Open AIGuyBNE opened this issue 2 years ago • 1 comments

Looks like there is a maximum amount of records that can be ingested. I attempted to import almost 1 GB of html and attachments export from Confluence page with about 1000 pages. It looked to run through the embedding process for the first 4 hours or so but then failed to submit the embeddings:

File "/home/folder/miniconda3/envs/localGPT/lib/python3.10/site-packages/chromadb/db/mixins/embeddings_queue.py", line 145, in submit_embeddings results = cur.execute(sql, params).fetchall() sqlite3.OperationalError: too many SQL variables

From earlier on doing the embeddings: 2023-12-10 17:49:02,064 - INFO - ingest.py:154 - Loaded 588 documents from /home/folder/localGPT/SOURCE_DOCUMENTS 2023-12-10 17:49:02,064 - INFO - ingest.py:155 - Split into 148082 chunks of text

When trying with a smaller subset I get the following error:

File "/home/folder/miniconda3/envs/localGPT/lib/python3.10/site-packages/InstructorEmbedding/instructor.py", line 524, in encode if isinstance(sentences[0],list): IndexError: list index out of range

Do I need to clear somthing before running the ingestion script again on a smaller subset?

Dec 10 '23 10:12 AIGuyBNE

I think the following may help... replace the main in ingest.py with the below

def main(device_type):
    # Load documents and split in chunks
    logging.info(f"Loading documents from {SOURCE_DIRECTORY}")
    documents = load_documents(SOURCE_DIRECTORY)
    text_documents, python_documents = split_documents(documents)
    text_splitter = RecursiveCharacterTextSplitter(chunk_size=1000, chunk_overlap=200)
    python_splitter = RecursiveCharacterTextSplitter.from_language(
        language=Language.PYTHON, chunk_size=880, chunk_overlap=200
    )
    texts = text_splitter.split_documents(text_documents)
    texts.extend(python_splitter.split_documents(python_documents))
    logging.info(f"Loaded {len(documents)} documents from {SOURCE_DIRECTORY}")
    logging.info(f"Split into {len(texts)} chunks of text")

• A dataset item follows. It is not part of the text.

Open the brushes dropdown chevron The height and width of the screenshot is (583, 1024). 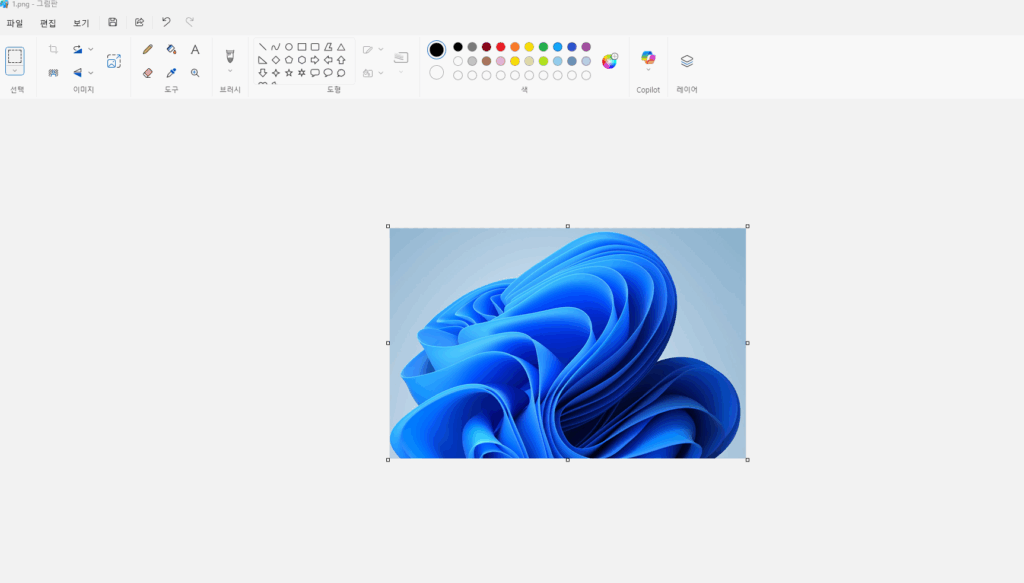pos(230,71)
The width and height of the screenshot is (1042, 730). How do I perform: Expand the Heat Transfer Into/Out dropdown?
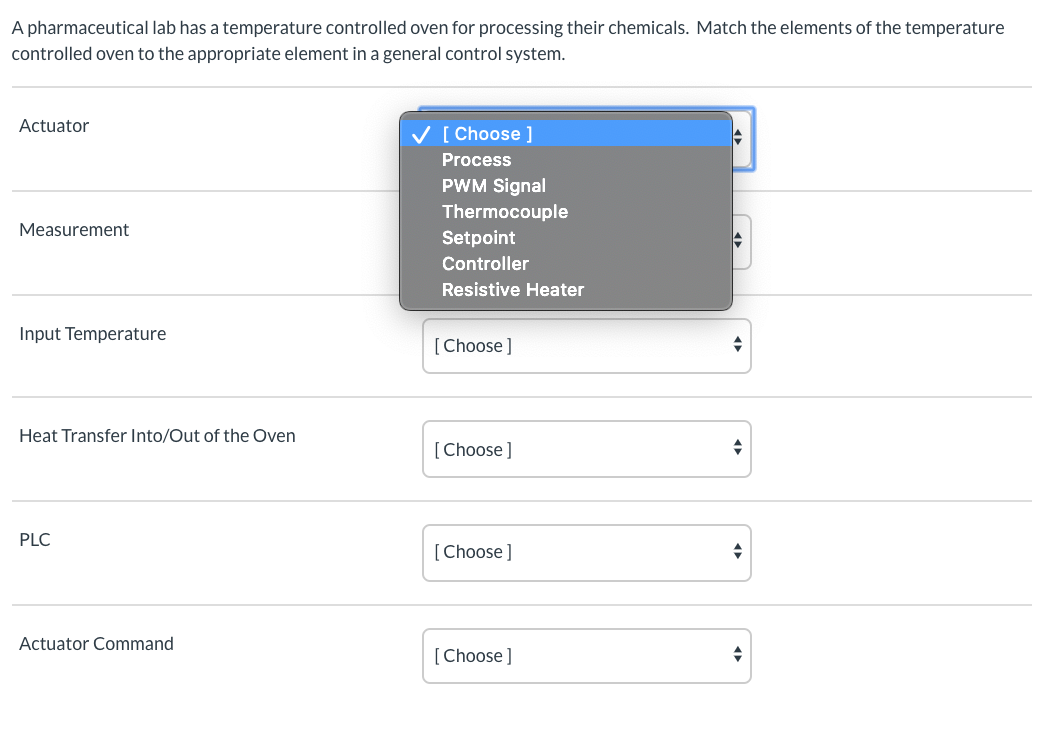click(x=586, y=450)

    def split_list(input_list, chunk_size):
        for i in range(0, len(input_list), chunk_size):
            yield input_list[i:i + chunk_size]
        
    split_docs_chunked = split_list(texts, 5400)


    # Create embeddings
    embeddings = HuggingFaceInstructEmbeddings(
        model_name=EMBEDDING_MODEL_NAME,
        model_kwargs={"device": device_type},
    )
    # change the embedding type here if you are running into issues.
    # These are much smaller embeddings and will work for most appications
    # If you use HuggingFaceEmbeddings, make sure to also use the same in the
    # run_localGPT.py file.

    # embeddings = HuggingFaceEmbeddings(model_name=EMBEDDING_MODEL_NAME)

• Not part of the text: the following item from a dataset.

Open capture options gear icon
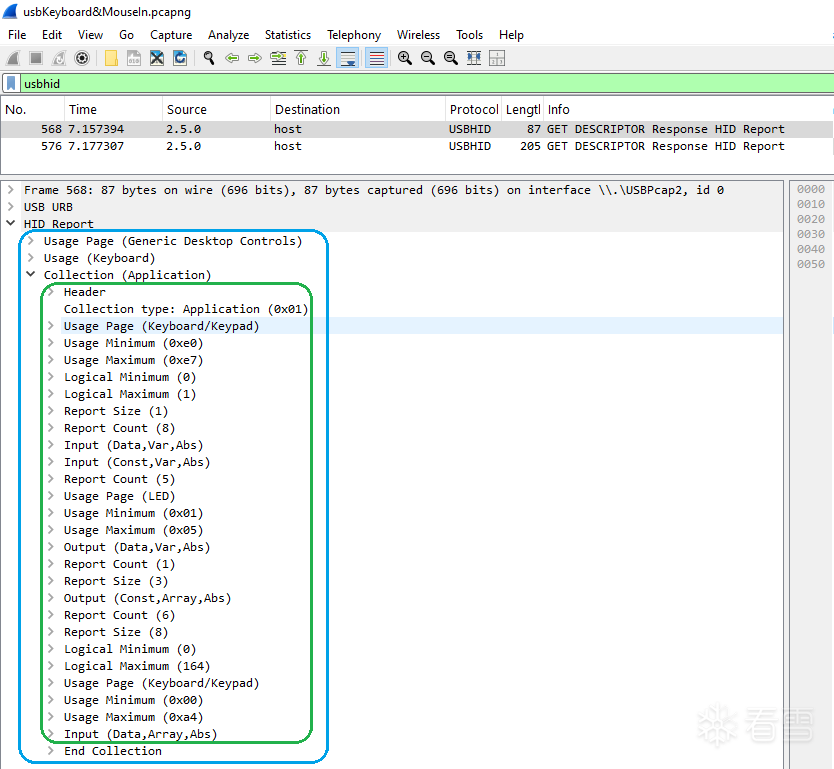834x769 pixels. click(x=82, y=58)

    # db = Chroma.from_documents(
    #     texts,
    #     embeddings,
    #     persist_directory=PERSIST_DIRECTORY,
    #     client_settings=CHROMA_SETTINGS,

    # )
   
    for split_docs_chunk in split_docs_chunked:
        vectordb = Chroma.from_documents(
            documents=split_docs_chunk,
            embedding=embeddings,
            persist_directory=PERSIST_DIRECTORY,
            client_settings=CHROMA_SETTINGS,
        )
        vectordb.persist()

note the new split_list function and the for loop that uses the output of the split_list function i.e. split_docs_chunked

the old code (db = Chroma.from_documents( ... ) is commented out

Jan 06 '24 11:01 fvaneijk